Abstract

This article is in our series on probabilistic thinking and the evaluation of therapies, 1700–1900
Theory
As noted in the introductory sketch of this study,a there was some (unconscious) probabilistic thinking in British clinics during the 18th century. In this section, I will consider in more detail the motives for, and the modes of, this reasoning, and look further into the 19th century.
It is easily forgotten that the 18th century was a time of innovations in medical and surgical treatments (Tröhler, 2003a, 2006).1–3 How were they presented? An important precondition for probabilistic thinking gaining ground in medicine, particularly in therapeutics, was – and still is – to step away from confidence in the absolute authority of doctors, whose opinions were too often based on selected, ‘successful’ (single) cases.
Two traditions were combining to build an indispensable basis for probabilistic reasoning during 18th-century Britain, and these had their origins in the 17th century with Bacon, Sydenham and Locke 4 : they were drawing inferences, and even axioms, from carefully registered and sometimes comparative observations; and using numbers to assign symptoms in order to differentiate disease categories and to evaluate interventions.1,2,5 And there was a growing tendency to report all cases of new treatments observed during a given time period – whether successful or failures, a novelty in itself! Indeed, it has been suggested that this feature of James Lind’s reporting was of more fundamental importance than his controlled trial of treatments for scurvy (Justman, 2017). 6
Three modes of probabilistic reasoning by 18th-century clinicians
In other words, there was a transition from (seemingly) certain knowledge to reliance on relative results based on many observations, successful or otherwise, results that were recognised as partial and evanescent as time went on.
The naval physician James Lind (b.1716) recognised this in 1772 after three decades of service: A work more perfect and remedies more absolutely certain might perhaps have been expected from an inspection of several thousand … patients. [Certainty was deceitful, he concluded], for though they may for a little, flatter with hopes of greater success, yet more enlarged experience must ever evince the fallacy of positive assertions in the healing art. (Lind, 1772, pp. v–vi).

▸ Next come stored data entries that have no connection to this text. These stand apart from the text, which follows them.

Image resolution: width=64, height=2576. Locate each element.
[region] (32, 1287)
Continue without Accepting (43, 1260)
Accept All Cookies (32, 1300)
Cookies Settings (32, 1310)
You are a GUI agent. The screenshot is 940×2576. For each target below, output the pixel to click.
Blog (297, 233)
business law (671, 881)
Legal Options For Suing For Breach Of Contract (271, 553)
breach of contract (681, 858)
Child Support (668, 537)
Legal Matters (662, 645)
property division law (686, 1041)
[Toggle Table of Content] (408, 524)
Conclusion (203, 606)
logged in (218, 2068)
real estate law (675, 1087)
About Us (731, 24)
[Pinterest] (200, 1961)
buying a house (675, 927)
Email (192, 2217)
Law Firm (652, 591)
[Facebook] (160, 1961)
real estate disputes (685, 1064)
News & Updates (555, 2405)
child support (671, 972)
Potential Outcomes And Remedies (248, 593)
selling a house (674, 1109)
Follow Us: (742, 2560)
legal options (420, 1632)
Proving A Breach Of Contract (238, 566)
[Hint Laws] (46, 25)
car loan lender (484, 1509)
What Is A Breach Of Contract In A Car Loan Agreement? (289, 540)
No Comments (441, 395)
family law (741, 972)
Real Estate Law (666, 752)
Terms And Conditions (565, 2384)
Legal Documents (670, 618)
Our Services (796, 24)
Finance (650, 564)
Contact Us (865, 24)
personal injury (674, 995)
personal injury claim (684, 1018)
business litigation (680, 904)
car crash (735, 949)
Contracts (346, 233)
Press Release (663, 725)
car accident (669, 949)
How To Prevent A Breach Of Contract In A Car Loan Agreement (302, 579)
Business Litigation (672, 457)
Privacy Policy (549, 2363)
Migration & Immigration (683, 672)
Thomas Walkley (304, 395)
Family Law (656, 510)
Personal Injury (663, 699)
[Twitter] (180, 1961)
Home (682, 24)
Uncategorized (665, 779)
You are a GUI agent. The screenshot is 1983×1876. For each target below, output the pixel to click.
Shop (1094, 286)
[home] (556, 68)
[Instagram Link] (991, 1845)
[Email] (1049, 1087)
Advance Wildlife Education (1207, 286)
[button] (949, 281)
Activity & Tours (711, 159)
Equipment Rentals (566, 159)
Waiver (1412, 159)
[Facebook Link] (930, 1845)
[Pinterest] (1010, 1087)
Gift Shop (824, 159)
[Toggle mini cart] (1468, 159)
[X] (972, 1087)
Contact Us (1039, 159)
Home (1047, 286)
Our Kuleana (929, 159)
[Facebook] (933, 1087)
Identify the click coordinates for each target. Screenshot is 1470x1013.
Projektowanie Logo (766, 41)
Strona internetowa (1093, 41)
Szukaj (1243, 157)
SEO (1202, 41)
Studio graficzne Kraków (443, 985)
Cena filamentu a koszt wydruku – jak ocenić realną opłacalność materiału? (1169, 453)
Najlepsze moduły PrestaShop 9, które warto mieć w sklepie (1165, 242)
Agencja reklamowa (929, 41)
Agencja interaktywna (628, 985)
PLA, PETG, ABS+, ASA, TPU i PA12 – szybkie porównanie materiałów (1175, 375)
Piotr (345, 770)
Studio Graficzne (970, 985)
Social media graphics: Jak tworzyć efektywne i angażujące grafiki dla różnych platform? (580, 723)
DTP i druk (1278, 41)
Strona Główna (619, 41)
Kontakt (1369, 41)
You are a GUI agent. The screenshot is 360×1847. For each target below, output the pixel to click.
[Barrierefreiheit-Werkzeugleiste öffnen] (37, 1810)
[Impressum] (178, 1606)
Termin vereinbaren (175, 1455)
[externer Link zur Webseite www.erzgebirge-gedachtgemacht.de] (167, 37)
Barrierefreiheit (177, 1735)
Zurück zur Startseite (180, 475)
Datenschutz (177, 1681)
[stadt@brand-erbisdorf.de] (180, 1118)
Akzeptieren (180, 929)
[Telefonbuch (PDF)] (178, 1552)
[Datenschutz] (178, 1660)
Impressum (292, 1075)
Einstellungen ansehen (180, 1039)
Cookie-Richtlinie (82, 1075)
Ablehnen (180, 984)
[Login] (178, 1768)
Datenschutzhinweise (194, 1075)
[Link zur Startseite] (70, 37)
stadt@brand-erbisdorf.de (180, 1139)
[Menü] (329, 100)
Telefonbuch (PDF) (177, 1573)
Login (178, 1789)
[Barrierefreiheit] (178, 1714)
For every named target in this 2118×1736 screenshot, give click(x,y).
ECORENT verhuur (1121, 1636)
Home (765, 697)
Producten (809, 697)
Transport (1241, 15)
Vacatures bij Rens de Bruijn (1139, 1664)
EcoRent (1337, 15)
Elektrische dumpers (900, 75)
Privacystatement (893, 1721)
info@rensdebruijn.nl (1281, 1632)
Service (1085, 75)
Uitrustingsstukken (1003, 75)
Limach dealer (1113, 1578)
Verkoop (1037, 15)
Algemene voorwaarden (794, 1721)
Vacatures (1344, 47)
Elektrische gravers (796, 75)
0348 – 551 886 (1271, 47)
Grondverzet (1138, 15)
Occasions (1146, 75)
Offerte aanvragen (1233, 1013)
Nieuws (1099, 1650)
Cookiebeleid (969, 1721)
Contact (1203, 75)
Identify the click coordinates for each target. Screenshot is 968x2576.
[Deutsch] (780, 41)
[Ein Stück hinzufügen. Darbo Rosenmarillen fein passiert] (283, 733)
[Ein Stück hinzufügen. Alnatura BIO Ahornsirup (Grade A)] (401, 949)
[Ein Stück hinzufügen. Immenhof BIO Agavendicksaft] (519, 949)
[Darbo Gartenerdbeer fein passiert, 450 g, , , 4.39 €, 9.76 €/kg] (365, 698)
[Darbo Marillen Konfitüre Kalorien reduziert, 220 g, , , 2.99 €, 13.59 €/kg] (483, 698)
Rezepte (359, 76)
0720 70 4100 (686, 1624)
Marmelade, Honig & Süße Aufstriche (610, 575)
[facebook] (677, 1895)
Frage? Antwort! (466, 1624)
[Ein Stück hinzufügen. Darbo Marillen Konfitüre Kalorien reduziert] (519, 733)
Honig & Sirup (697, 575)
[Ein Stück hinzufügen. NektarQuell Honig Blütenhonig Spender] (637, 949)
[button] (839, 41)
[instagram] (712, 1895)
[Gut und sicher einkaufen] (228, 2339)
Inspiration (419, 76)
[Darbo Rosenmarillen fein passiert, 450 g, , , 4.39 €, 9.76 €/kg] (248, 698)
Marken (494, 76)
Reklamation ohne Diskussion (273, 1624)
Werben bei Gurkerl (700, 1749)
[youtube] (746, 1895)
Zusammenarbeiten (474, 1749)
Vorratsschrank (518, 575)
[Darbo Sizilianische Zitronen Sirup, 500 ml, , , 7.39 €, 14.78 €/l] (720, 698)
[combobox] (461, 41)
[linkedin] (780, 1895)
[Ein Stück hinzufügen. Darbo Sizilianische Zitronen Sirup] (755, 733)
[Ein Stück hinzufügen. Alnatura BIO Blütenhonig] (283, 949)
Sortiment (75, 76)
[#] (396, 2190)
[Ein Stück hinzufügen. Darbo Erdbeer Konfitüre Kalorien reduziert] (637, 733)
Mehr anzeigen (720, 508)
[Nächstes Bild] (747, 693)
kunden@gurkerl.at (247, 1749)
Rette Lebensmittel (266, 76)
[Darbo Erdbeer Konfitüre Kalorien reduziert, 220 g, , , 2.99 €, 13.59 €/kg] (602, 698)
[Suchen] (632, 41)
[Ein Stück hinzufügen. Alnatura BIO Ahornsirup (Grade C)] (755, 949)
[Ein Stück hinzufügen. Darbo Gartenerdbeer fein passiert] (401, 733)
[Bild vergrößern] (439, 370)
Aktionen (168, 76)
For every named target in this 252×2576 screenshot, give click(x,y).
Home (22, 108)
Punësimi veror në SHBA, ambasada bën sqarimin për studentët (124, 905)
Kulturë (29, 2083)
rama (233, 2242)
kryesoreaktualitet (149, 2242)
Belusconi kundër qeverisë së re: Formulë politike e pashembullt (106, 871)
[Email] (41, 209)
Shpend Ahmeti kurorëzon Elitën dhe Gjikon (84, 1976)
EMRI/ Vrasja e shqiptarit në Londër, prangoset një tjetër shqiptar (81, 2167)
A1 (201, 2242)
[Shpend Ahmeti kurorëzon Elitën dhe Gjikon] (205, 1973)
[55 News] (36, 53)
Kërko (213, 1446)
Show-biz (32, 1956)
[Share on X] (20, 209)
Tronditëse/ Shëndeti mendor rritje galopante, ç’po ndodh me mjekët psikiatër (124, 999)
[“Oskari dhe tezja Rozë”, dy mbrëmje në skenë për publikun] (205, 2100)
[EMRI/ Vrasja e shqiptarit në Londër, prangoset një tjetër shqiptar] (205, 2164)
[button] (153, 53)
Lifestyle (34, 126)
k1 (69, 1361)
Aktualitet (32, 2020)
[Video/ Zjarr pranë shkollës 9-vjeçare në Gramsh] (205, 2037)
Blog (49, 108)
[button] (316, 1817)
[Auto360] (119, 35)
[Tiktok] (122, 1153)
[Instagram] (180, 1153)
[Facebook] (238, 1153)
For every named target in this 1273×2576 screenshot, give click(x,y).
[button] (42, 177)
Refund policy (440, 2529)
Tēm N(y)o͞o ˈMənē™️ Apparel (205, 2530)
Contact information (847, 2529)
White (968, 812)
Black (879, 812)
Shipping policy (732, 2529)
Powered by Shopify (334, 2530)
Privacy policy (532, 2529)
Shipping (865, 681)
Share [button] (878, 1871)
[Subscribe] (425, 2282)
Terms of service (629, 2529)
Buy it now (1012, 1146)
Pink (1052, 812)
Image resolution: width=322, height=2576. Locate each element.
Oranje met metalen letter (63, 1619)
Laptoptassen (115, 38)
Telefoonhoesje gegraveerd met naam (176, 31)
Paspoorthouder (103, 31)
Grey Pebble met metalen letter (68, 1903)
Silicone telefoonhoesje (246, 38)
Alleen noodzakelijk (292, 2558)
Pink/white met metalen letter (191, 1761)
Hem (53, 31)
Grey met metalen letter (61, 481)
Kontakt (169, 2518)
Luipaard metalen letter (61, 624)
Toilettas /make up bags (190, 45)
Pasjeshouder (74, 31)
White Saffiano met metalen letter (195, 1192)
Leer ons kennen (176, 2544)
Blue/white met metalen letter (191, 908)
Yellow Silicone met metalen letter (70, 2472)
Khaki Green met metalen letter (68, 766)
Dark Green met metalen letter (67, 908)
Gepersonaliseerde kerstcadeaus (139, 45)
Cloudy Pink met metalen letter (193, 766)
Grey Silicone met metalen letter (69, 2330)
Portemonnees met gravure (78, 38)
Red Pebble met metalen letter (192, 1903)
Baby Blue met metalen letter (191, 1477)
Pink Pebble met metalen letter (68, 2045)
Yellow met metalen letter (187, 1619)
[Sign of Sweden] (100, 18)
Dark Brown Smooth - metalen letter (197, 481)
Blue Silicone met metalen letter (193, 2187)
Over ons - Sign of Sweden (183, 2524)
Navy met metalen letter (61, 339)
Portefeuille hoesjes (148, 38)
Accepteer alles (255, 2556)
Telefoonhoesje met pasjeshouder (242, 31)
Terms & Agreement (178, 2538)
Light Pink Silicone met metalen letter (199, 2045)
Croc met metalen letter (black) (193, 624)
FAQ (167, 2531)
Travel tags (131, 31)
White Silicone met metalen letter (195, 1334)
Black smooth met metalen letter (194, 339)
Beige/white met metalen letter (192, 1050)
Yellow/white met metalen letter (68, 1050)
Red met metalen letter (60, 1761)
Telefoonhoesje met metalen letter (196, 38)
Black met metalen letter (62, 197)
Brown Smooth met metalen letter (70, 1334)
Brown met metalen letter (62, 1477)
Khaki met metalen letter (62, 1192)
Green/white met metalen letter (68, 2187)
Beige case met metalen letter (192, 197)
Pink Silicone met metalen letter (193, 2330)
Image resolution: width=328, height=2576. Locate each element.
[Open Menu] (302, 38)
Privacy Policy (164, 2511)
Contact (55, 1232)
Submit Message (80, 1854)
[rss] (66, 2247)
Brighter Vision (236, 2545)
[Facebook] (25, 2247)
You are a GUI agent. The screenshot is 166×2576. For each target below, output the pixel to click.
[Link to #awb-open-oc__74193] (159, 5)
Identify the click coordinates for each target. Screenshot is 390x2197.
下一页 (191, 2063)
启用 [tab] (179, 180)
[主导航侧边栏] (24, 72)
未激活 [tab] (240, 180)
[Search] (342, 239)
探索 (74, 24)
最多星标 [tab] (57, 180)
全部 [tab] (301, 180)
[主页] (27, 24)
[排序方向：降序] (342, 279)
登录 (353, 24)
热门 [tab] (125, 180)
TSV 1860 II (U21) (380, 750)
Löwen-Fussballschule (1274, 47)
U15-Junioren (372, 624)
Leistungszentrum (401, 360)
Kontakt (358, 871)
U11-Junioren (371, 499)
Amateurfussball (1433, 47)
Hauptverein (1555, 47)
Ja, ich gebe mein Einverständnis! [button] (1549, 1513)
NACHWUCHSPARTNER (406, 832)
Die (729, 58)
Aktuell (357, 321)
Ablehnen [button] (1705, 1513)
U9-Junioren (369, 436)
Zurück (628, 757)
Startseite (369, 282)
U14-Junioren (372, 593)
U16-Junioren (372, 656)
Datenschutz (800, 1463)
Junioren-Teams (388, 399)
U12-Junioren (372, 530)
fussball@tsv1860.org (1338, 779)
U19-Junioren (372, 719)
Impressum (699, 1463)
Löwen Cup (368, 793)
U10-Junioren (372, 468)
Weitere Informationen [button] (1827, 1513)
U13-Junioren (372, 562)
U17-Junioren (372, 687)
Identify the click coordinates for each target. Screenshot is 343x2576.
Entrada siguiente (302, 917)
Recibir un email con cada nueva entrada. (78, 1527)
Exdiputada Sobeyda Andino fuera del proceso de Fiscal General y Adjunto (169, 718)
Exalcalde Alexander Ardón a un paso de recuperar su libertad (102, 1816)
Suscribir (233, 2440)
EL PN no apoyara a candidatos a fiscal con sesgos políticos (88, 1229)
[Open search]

At the outset of this series I quoted John Gregory (b.1724), a celebrated professor of medicine in Edinburgh, for his explicit use of the term ‘probability’ in 1772.a He had also had a mathematical education (and had taught mathematics): In his view, rather than getting stuck in endless argumentations, any advancement of the sciences and the successful management of business in private life … require[d] only an attention to probabilities, to leading principles, and to […] a quick discernment where the greatest probability of success lies, and habits of acting in consequence of this, with facility and vigour. (Gregory, 1772/1805, p. 150) It is, indeed, difficult and painful for men to give up favourite opinions, and to sink from a state of security and confidence into one of suspence [sic!] and scepticism… Accordingly, we find that physicians do not easily change the principles they first set out with. (Gregory, 1772/1805, p. 186)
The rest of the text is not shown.